The method of variant synthesis of information and communication network structures on the basis of the graph and set-theoretical models

Vadym Mukhin, Yury Romanenkov, Julia Bilokin, Anton Rohovyi, Anna Kharazii, Viktor Kosenko, Nataliia Kosenko, Jun Su

Статья научная

The subject matter of the article is developing information and communication network (ICN) for critical infrastructure systems (CIS). The aim of the work is to provide high-quality information and telecommunication processes by developing the optimal version of distributing CIS functional tasks and ICN processes to the network nodes.
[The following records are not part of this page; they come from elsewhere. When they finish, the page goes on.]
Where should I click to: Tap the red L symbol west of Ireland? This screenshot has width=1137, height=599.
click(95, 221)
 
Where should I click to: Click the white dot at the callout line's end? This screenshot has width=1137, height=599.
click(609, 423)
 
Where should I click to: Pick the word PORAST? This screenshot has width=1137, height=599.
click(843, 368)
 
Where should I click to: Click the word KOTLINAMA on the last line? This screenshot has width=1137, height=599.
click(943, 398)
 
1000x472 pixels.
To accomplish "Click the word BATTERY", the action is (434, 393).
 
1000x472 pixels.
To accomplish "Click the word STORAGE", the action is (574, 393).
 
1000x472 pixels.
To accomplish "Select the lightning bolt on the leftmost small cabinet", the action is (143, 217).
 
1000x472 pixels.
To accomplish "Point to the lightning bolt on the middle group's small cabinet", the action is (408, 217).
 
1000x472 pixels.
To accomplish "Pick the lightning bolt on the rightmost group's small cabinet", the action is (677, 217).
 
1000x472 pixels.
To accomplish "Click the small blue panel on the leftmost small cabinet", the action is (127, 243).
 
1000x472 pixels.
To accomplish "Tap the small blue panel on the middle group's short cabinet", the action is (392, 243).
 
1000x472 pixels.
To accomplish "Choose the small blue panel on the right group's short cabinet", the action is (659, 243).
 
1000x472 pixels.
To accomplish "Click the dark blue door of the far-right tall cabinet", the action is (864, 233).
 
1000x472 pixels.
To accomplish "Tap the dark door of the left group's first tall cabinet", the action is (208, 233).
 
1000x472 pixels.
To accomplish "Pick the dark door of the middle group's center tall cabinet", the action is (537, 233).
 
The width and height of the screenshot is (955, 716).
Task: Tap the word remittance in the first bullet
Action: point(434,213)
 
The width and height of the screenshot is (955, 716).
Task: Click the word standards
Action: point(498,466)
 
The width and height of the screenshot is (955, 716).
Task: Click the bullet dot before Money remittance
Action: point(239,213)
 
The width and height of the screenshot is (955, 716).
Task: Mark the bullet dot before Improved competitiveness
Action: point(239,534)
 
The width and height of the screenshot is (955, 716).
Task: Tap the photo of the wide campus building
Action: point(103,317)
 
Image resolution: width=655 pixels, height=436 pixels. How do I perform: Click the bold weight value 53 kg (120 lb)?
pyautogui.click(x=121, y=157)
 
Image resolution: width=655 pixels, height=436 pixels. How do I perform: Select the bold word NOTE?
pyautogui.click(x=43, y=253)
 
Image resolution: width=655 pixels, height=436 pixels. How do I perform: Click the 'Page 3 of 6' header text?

The article deals with following problems: developing a model for mapping the information and technical ICN structures, developing a method for variant synthesis of ITS structural models, a formalized representation of the problem of selecting CIS optimal structure. The methods used are: the system method, the set-theoretic and graphic analytic approaches, methods of hierarchic structures synthesis, optimization methods. The following results were obtained: the use of system approach for formalizing the information processing process in CIS was justified; mapping the ICS functional system into the information and technical one was presented as multilevel graph chain; the generalized representation of graph structures hierarchy was developed for the set of data transmitting tasks; this approach enabled formal representing alternative variants that consider the main links, sequencing, the amount and flows of the processed information among the different structure levels; the scheme of variant synthesis method of ICN models according to graph structures mapping was developed; the problem of selecting optimal ICN structures was formally presented; a complex efficiency criterion for solving problems of optimizing variant synthesis of structures; the problem of optimal synthesis of the structure of the given level factored in resource constraints was formulated. Conclusions. The article deals with such novelty aspects as improving the model of problem of selecting the optimal ICN structure by set-theoretic formalization factored in the criterion of maximum intensity of computational resource application, which enabled determining structural links among the major elements considering the decomposition of the model up to the basic elements such as "node" and "task" and the development of a new method of optimal ICN structuring which unlike the existing ones involves the variant synthesis of structures hierarchy and formalizing selection problems on the basis of set-theoretic models, which enables providing the efficiency of application of information and technical net resources.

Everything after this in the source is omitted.